On a Pale Blue Dot


Courtesy 350.org

Perhaps you heard: This past week Bill McKibben and 350.org organized the first global gallery walk, to draw attention to climate change. Called EARTH, it's a tour you can only take virtually. Most of the installations—composed largely of spirited, standing humans—were visible from space, where a satellite photographed them: In the Dominican Republic, people lined up on a beach to form a figure waving from the roof of an outlined house. On a glacier in Iceland, artists sketched a massive polar bear, a species whose stomping grounds are melting. In South Africa, 70 glittering solar cookers were arranged on a worn soccer field, colorful rays of fabric extending across the pitch (the cookers later were donated to a Cape Town community without electricity). In Mexico City, there was a human hurricane.

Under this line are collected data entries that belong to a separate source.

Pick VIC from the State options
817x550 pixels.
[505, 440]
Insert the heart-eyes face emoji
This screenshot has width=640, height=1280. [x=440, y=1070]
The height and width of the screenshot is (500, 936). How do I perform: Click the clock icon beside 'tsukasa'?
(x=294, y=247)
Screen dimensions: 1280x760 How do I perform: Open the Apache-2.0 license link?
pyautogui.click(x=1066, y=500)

But my favorite "piece" was “Flash Flood for a Living River" performed on November 20 in New Mexico: an undulating crowd of over 1,000 walked down the barren Santa Fe River carrying blue umbrellas, tarps, and spray-painted plywood. Imagine a single wave, holding together, gaining energy as it rolls down an otherwise dry channel. That might be an apt metaphor for the climate change movement, which is building momentum, slowly; but “Flash Flood” catches the eye because it was beautiful and smart—conceptual art meets genuine concern. Since the 80s, the Santa Fe River has dried up some of the year because of upstream reservoirs, from which the city draws 40 percent of its water. The problem’s exacerbated by a dwindling snowpack, likely tied to climate change.

As McKibben knows, it takes bold gestures to capture our imagination and, from that, reason might follow. His campaign is science-based, of course: its goal is to have us recognize 350 parts per million as the safe target for CO2 in the atmosphere. However, not only is this an ambitious target (we surpassed 350 ppm in the 80s), but it also involves physics and chemistry that’s not so easy to understand. (I'll admit, too, that every time I hear “350” my mind does a double-take: Did they mean “360," a full revolution? Ah, the branding issues of science ...)

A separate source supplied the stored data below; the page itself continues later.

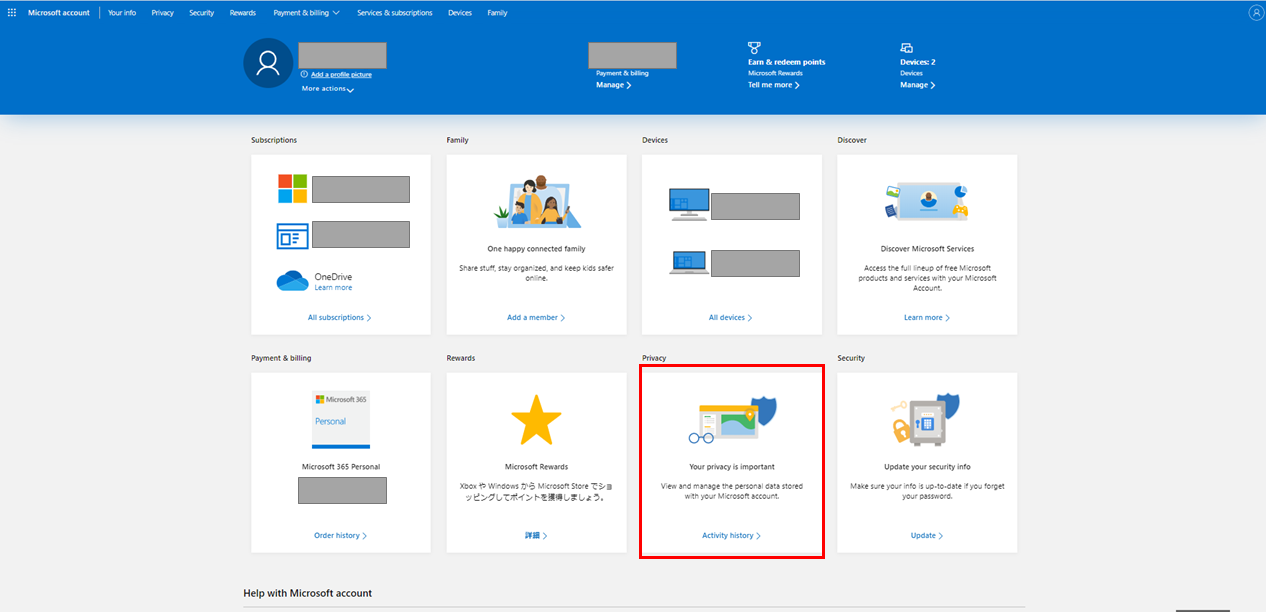Click the Rewards trophy icon in header
Image resolution: width=1266 pixels, height=612 pixels.
754,47

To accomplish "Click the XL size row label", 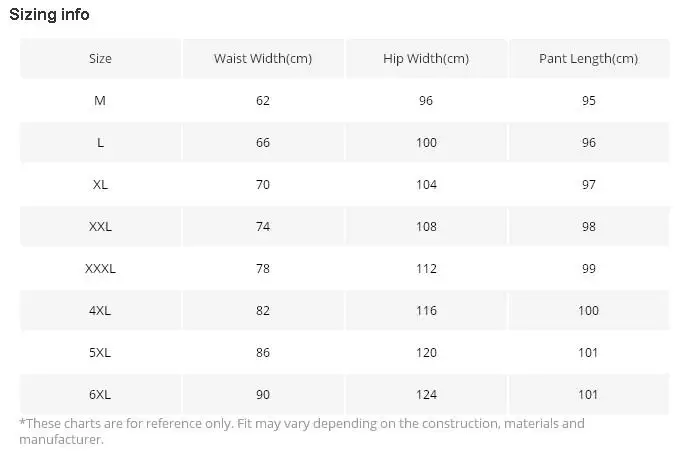I will pyautogui.click(x=100, y=184).
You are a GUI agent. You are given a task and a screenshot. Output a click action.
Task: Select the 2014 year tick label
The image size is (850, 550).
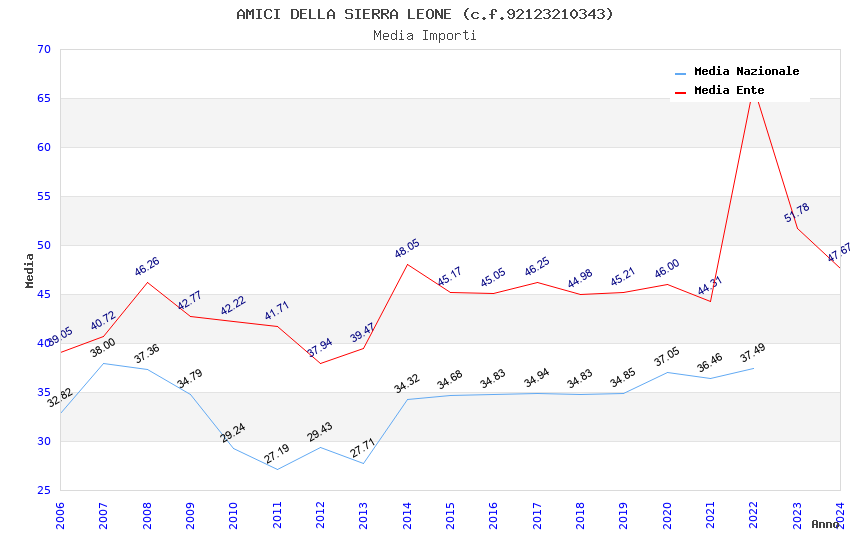pyautogui.click(x=407, y=515)
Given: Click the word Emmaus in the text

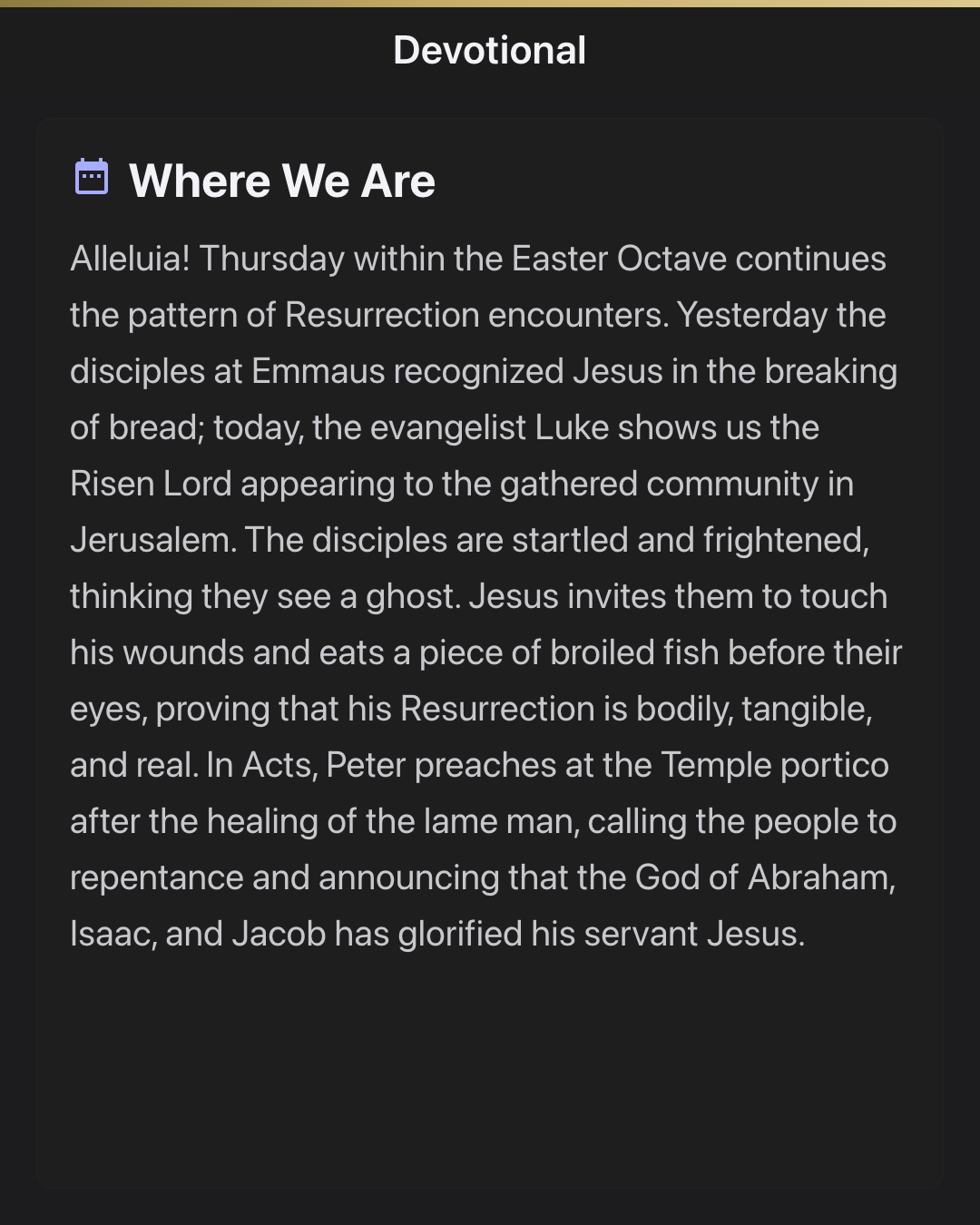Looking at the screenshot, I should pos(318,371).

But rewatering a dying river with a parade? Now that's down to earth. “Waking people up is one of the tasks at which artists excel,” McKibben wrote last week on HuffPost. “And in this case, the medium really is the message. By using, for the first time, the whole earth as a canvas, they’ll be reminding all of us the one root truth of the global warming era: we really do live on a planet.”


Satellite image, courtesy 350.org

Upon first seeing “Flash Flood,” I was reminded of the installations of Christo and (the late) Jeanne-Claude, especially their proposal to hang fabric over 5.9 miles of the Arkansas River in Colorado. Their art is immensely moving, art for art’s sake. (Who could forget wandering through “The Gates” in Central Park?) But their vein of art is, in ways, also a testament to our ability to overwhelm, to cover land with material, which is driving climate change, too. In Colorado, it's not surprising that Christo’s “Over the River” idea has irked some locals, who are probably right that a stream of translucent panels, followed by art-stalking tourists, will degrade the local environment.

“Flash Flood” seems the more inspired. It was a grassroots event, organized by the Santa Fe Art Institute. It used found materials: dusty tarps from garages, umbrellas from the closet, blue shirts, and scrap cardboard, on which people scribbled environmental messages. It was cheap art, for the earth, and it was uplifting, literally. (Say “cheese"... for the satellite!) And yet, how poignant. Seen from above, this gathering of cerulean looks miniscule. So unlike what a river should be: long, unending. On the one hand, these folks held up a symbol of what's being lost, unwittingly, as our climate changes; on the other, they showed it can be reclaimed, festively.

Much like the "pale blue dot" image, then, which was taken from the Voyager 1 spacecraft in 1991, "Flash Flood" drives home the point. "That's here, that's home, that's us," Carl Sagan wrote famously of the photograph. "On it everyone you love, everyone you know, everyone you ever heard of, every human being who ever was, lived out their lives." This little blue wave in New Mexico also encourages us to see beyond numbers to what's at stake in the climate challenge: water, air, land and community.

“My fantasy is that we weren’t the only ones watching," McKibben wrote of the installations on Grist, "that some distant alien was looking on as well, and he was able to report to his superiors, ‘I think they’re starting to get it.’” This week, he and 350.org are presenting images of EARTH to the delegates at the United Nations Climate Change Conference (COP 16) in Cancun. So, we'll see.